» **What you have to do**
Every entry is to be returned exactly as it stands; the pictures are to be dropped.

» **Information provided**
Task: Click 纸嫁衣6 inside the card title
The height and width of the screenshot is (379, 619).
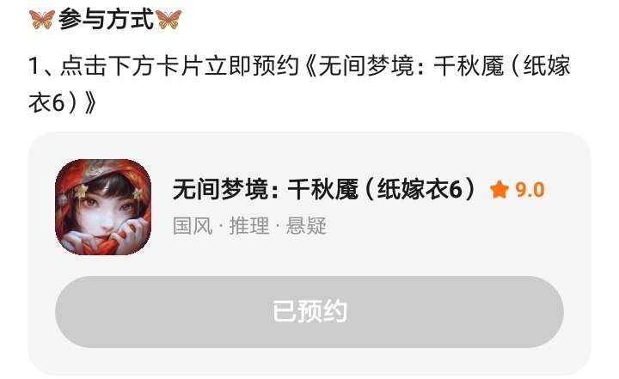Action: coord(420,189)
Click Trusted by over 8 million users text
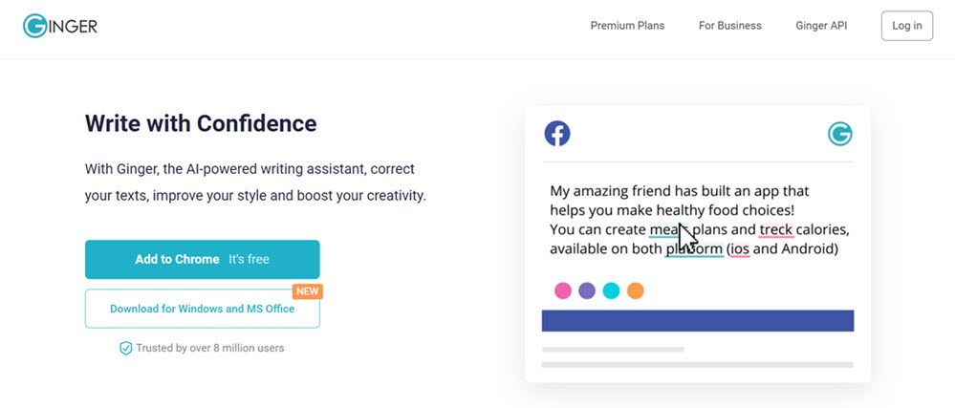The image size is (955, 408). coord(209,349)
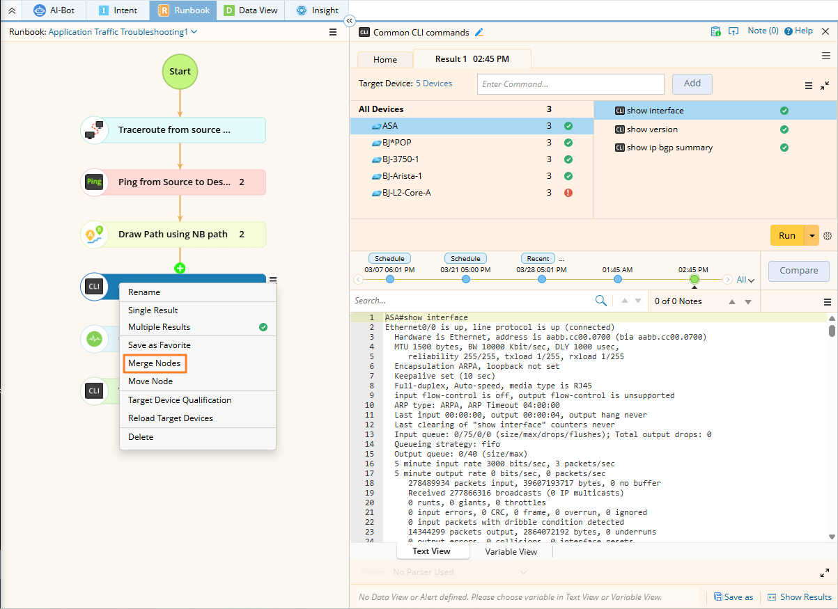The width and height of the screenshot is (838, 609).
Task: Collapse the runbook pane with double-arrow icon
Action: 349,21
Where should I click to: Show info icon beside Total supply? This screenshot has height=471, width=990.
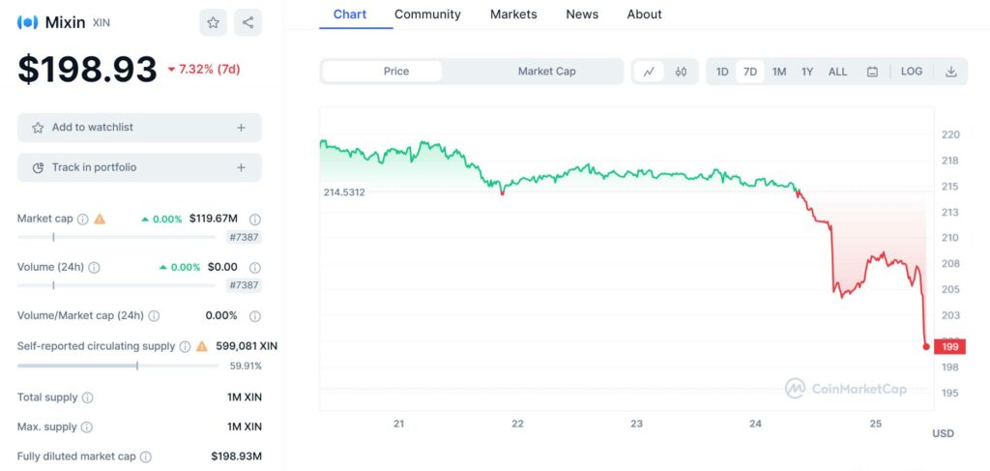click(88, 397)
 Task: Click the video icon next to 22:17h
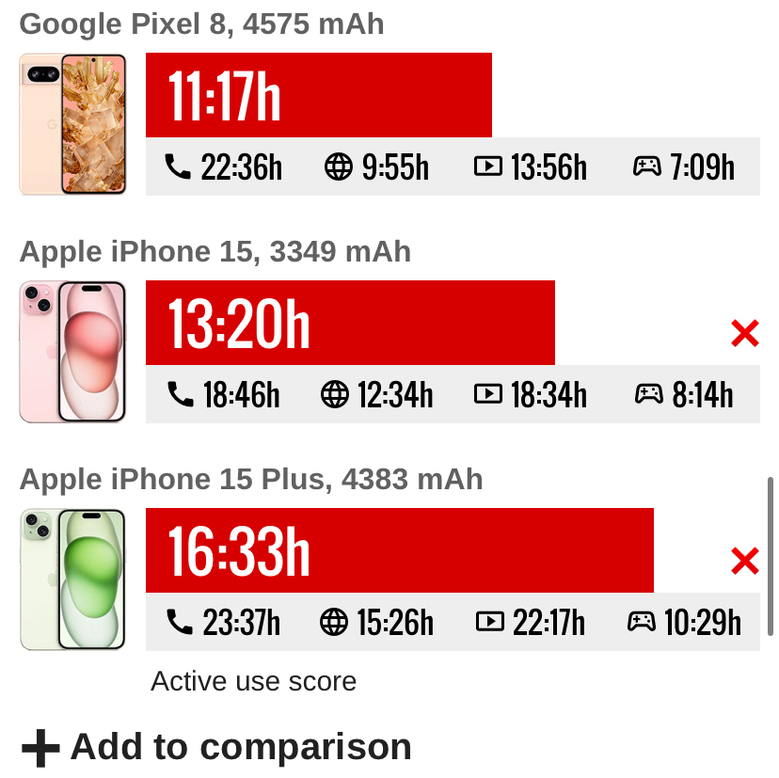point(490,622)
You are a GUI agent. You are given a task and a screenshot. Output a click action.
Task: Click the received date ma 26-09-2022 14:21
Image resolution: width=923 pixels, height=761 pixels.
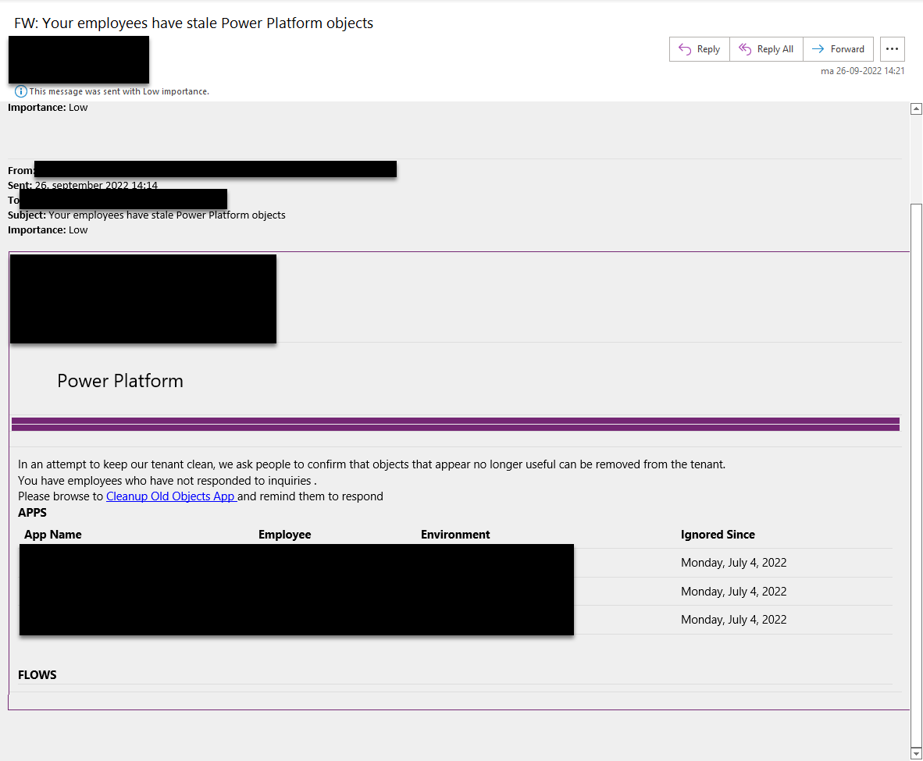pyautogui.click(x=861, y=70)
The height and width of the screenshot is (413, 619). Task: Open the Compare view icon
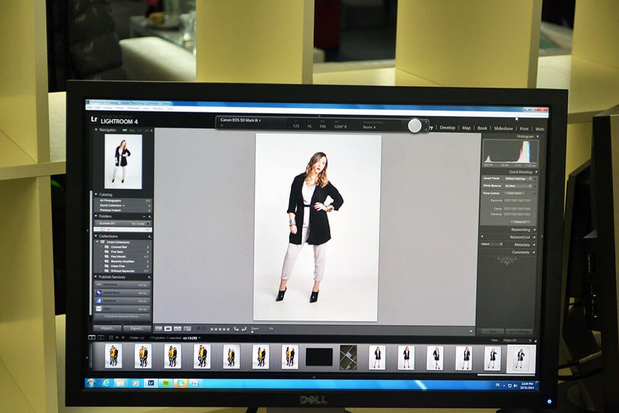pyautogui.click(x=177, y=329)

» **Task answer**
Task: Click 纸嫁衣6 inside the card title
The height and width of the screenshot is (379, 619).
Action: coord(420,189)
Click Trusted by over 8 million users text
The image size is (955, 408). coord(209,349)
The width and height of the screenshot is (838, 609).
Task: Collapse the runbook pane with double-arrow icon
Action: 349,21
Where should I click to: Show info icon beside Total supply? This screenshot has height=471, width=990.
click(88, 397)
 Task: Click the video icon next to 22:17h
point(490,622)
You are a GUI agent. You are given a task and a screenshot. Output a click action.
Task: Click the received date ma 26-09-2022 14:21
Image resolution: width=923 pixels, height=761 pixels.
pyautogui.click(x=861, y=70)
The height and width of the screenshot is (413, 619). Task: Open the Compare view icon
pyautogui.click(x=177, y=329)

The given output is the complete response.